Pollution is making water from rivers near Hanoi and Ho Chi Minh City practically unusable as economic development overtakes Vietnam's efforts to protect the waterways, environmental experts say.
HANOI -- Pollution is making water from rivers near Hanoi and Ho Chi Minh City practically unusable as economic development overtakes Vietnam's efforts to protect the waterways, environmental experts say.
In the first report of its kind on two northern river basins and one in the south, a government ministry said this week that waste water from industrial, medical and domestic sources was being discharged directly into rivers.
"The surface water in Hanoi is so polluted it is not at all suitable for agriculture uses and absolutely not available for domestic use," said Helene Bjerre Jordans, counsellor for environment and culture at the embassy of Denmark in Hanoi.
The Danish International Development Agency and the World Bank provided assistance to the Ministry of Natural Resources and Environment for its study on the densely populated areas.
"Even worse is the situation in some of the waterways in Ho Chi Minh City where the water is 'dead'... the data is proving it," Jordans said.
The report focused on the northern river basins of Cau and Nhue-Day near the capital, Hanoi, and the southern river basin of Dong Nai in the industrial and commercial heartland around Ho Chi Minh City.
Standards of living have improved for many as Vietnam's economy expands at one of the world's fastest rates after China.
The communist-run government has a "national strategy on environmental protection" built into its plans to make Vietnam an industrialised country by 2020.
But the study said better enforcement of environmental protection laws and changes in attitude among the country's 84 million people were key to slowing contamination of waterways.
"There is an urgent need to complete the legal and institutional systems, enhancing enforcement and international cooperation and participation of communities," said Pham Khoi Nguyen, vice minister of the ministry.

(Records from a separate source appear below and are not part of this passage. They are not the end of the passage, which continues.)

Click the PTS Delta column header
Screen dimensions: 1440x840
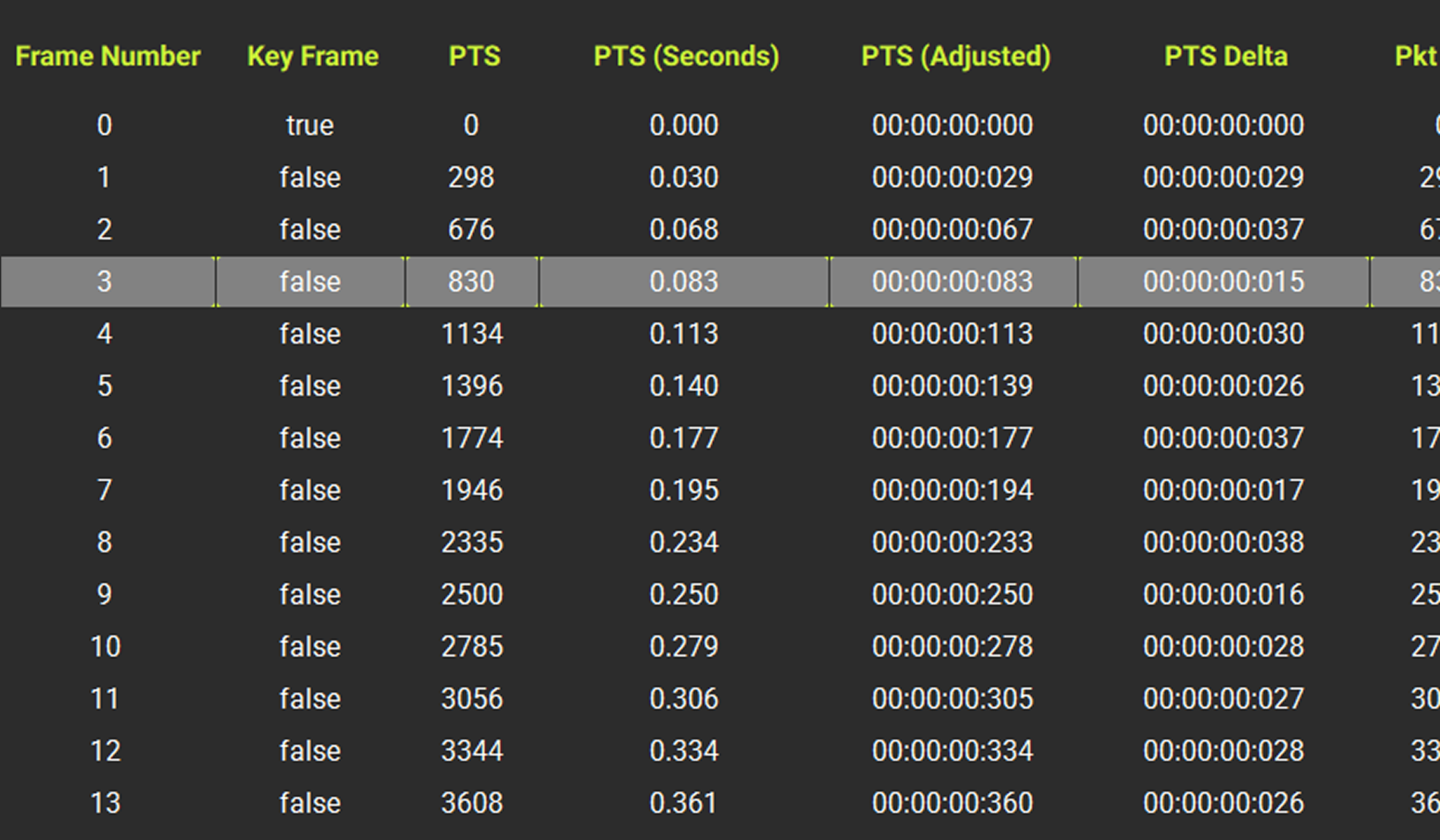[x=1225, y=56]
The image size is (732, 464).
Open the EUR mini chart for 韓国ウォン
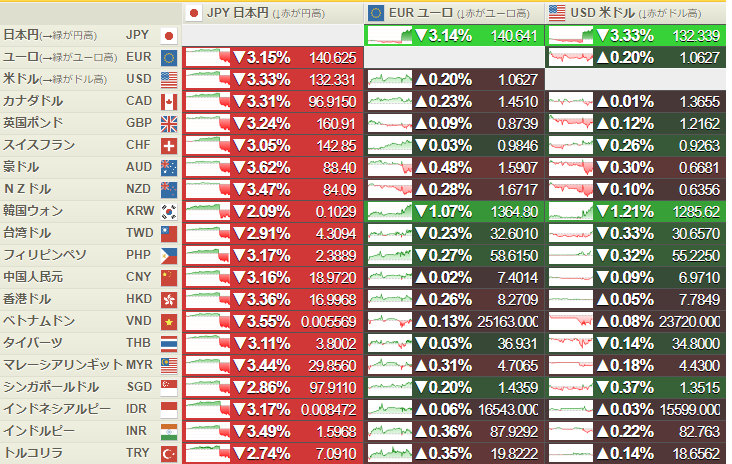[389, 211]
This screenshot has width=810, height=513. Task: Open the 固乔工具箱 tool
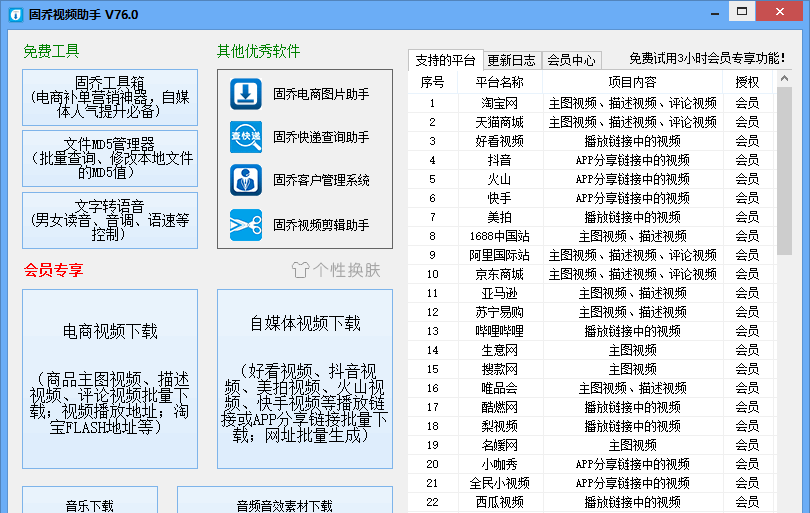[x=110, y=97]
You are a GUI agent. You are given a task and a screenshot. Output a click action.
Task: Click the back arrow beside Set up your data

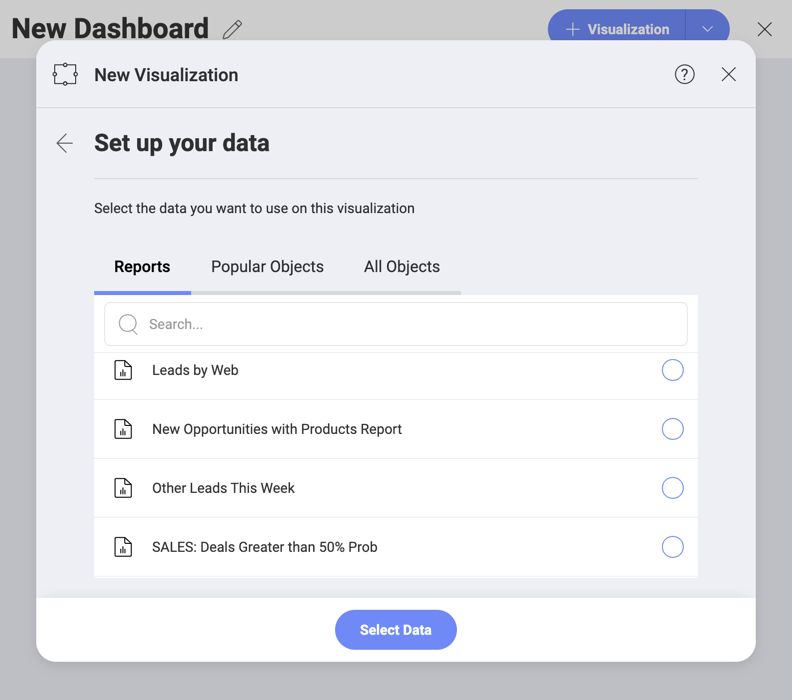(65, 144)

He said that the rate of water pollution was so fast that without action, 76 km (48 miles) of the Nhue-Day will be "dead water" by 2030. The study showed that already about a 10-km (6-mile) stretch had no living plants or animals.
Digestive diseases and other health threats have increased and the availability of clean water to the poor was limited, the report said.
Chemicals, pesticide, heavy metals, oil and organic pollutants can cause cancers as well as digestive, gynaecological and skin diseases.